Stepping back, I had some thoughts noted down to myself:
- To be the driver in my own life
- To encourage others to not do what I did for the last 12 years
- To be valuable to the world
I gave new answers to old questions. I'm the best, now what, who cares? I care, if I want to be the driver in my own life, I want to perform to my best in everything possible. If that does/doesn't mean I'm the best overall, it doesn't matter, it just gives me a benchmark to improve on every time.
Back then, I felt like I had an insane streak of good fortune, doing well in school; getting into the school first team for sport; getting invited to the national chemistry camp. To any outsider, it was like I hit a flow state suddenly. But reflecting back, it was the result of living with intention. Each achievement wasn't carried under the duress of parents, the school or my friends. They were part of a series of designed and targeted outcomes I had directed myself to achieve.

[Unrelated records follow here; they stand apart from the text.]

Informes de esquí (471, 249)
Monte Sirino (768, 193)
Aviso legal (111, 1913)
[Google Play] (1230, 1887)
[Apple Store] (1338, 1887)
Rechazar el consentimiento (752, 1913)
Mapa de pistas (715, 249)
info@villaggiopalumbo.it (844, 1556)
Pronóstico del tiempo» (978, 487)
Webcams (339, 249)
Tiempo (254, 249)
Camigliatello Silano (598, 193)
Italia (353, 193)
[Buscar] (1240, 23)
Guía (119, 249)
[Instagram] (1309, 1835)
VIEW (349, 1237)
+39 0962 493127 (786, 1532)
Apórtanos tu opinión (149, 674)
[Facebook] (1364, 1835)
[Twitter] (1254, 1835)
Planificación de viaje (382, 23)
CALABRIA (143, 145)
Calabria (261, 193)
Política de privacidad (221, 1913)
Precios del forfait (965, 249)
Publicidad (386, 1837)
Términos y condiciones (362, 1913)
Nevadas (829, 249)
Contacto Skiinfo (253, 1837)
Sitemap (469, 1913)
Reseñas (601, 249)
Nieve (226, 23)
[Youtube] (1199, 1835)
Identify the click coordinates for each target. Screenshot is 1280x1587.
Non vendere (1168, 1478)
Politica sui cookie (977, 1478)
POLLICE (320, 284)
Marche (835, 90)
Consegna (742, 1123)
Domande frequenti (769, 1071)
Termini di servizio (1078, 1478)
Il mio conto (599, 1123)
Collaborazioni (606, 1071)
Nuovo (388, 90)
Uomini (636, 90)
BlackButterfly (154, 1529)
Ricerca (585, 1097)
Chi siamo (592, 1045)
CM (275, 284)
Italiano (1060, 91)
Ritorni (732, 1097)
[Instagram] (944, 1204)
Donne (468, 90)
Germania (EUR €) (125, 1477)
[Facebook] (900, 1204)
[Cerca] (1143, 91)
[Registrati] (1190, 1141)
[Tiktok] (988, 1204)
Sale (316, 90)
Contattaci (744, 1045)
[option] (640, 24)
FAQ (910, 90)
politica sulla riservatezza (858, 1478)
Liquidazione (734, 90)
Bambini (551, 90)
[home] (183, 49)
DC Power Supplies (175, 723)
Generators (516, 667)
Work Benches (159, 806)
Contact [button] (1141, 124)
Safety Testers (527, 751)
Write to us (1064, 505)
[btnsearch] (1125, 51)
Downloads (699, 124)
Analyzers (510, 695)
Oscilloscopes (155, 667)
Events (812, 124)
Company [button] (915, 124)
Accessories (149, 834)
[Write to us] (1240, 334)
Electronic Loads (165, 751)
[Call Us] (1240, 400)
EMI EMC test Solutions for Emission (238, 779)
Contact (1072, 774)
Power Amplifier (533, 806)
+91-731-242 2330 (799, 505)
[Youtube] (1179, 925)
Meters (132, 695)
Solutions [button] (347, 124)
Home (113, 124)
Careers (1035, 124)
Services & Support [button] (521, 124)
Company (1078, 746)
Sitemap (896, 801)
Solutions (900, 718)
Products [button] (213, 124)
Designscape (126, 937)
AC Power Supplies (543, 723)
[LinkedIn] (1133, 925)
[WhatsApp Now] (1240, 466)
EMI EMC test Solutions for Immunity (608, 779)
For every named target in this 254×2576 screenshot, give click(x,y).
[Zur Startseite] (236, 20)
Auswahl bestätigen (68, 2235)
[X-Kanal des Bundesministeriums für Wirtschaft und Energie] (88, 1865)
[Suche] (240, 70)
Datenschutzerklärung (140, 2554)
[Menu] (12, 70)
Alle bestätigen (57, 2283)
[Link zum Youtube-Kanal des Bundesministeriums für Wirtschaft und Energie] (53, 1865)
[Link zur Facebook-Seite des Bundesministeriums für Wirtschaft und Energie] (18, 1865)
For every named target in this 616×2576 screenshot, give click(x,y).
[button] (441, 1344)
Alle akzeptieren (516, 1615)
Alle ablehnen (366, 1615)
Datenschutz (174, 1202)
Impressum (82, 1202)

I did well in school because it allows me to build credibility to top universities, unlocking access to an abundance of new resources. I got into the school first team to practice having discipline in a more leisure activity, learning to switch between fun and seriousness when playing at home vs for school. I got into the chemistry camp, because it could be one of the first steps to becoming valuable to my country and the world. Each one of these outcomes were designed to align with the direction I wanted my life to head towards.
Your revelation
With life, it's extremely easy to fall into the trap of living by default instead of design. With all the noise in the environment surrounding you, cutting a clear picture of what you can do and in which direction you should go can be extremely difficult. Take a step back, reflect on whether or not you are in that driver's seat or not. If you are, steer yourself away from the highway everyone is on, and head towards somewhere only you can take yourself to. If you're not, well it's time to stop the car, take control and then steer yourself away.
A minimal way
Taking the driving metaphor further, you'd rather be driving just by yourself, than with a backseat driver who thinks of himself better than you. Driving by yourself refers to a life designed minimally, the second, a life designed still engulfed by the noise around you.
Most prominently, I despise the bullshit that is comparing yourself with others (enough that I even made a video on it), and places like Reddit and LinkedIn don't help either. I used to never believe that social media could be that detrimental to your health, but now I do see that come through with some friends around me. Fundamentally, their goals are designed to despise other's success, ignore hardship and fake taking action. This is about as equally bad (if not worse) as living by default. And on the other hand, people posting on LinkedIn and stuff are in a cesspool of self-delusion bullshit, that they don't realise they're desaturating potentially cool things they've done and turning it into noise.
Optimally, you, yourself is the first thing that you should concentrate on improving. In no way does e.g. trying to bring other people down work at all. Simple maths, it's easier to put in work raising yourself up than putting in work to push 1000 people down. With your life, the only vehicle you're driving is your own. Trying to drive someone else's life is like jumping out your window in the middle of the highway. Stupid.
But keep yourself clean as well. Clean as in not boasting to others, not faking a crash out because you lost one mark, not causing a scene. The cleaner you are, the stronger the magnifying effect you have when you do something considerable, and the faster you move.
The most successful people don't design their life to be cluttered, they design it to be minimal. Look ahead, lead yourself and go. Nothing else needed.